#### The problem
List each line of the entries below that contains the string "This". Case counts.

A run of entries
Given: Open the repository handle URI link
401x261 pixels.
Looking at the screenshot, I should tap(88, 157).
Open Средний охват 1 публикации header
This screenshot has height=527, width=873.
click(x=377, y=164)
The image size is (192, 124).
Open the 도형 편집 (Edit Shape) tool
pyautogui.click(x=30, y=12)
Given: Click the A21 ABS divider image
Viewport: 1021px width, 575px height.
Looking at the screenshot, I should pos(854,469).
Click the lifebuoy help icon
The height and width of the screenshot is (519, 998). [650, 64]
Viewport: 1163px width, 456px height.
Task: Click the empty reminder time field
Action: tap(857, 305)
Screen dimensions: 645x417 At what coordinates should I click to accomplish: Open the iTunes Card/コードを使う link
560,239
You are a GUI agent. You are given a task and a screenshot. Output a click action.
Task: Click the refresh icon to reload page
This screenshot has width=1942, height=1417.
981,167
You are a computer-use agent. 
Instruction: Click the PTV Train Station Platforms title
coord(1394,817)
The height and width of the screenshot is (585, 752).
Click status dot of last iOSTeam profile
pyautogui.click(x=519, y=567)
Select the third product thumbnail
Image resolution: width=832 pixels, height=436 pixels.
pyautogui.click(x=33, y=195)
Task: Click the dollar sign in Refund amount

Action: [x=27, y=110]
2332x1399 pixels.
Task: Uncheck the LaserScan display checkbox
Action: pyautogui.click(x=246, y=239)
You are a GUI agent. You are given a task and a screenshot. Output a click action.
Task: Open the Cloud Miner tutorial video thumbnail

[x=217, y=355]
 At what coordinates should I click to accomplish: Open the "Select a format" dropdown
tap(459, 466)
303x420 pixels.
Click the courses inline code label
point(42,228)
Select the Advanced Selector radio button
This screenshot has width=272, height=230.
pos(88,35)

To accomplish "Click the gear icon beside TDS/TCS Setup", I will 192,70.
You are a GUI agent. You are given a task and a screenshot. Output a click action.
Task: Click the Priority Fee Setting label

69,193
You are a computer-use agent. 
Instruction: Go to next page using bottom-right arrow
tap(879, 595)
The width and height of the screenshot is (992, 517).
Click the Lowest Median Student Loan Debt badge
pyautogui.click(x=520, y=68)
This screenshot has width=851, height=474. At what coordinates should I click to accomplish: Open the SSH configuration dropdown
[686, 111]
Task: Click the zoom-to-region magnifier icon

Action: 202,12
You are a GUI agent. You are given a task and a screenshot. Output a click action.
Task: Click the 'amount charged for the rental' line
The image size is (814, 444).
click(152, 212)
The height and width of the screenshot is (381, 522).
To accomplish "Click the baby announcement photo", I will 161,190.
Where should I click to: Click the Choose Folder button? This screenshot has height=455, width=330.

#### Exercise output
This screenshot has height=527, width=873.
This screenshot has width=1942, height=1417.
This screenshot has width=272, height=230.
This screenshot has width=851, height=474. At what coordinates should I click to accomplish: Open the SSH configuration dropdown
Where should I click to: Click the Choose Folder button? This screenshot has height=455, width=330.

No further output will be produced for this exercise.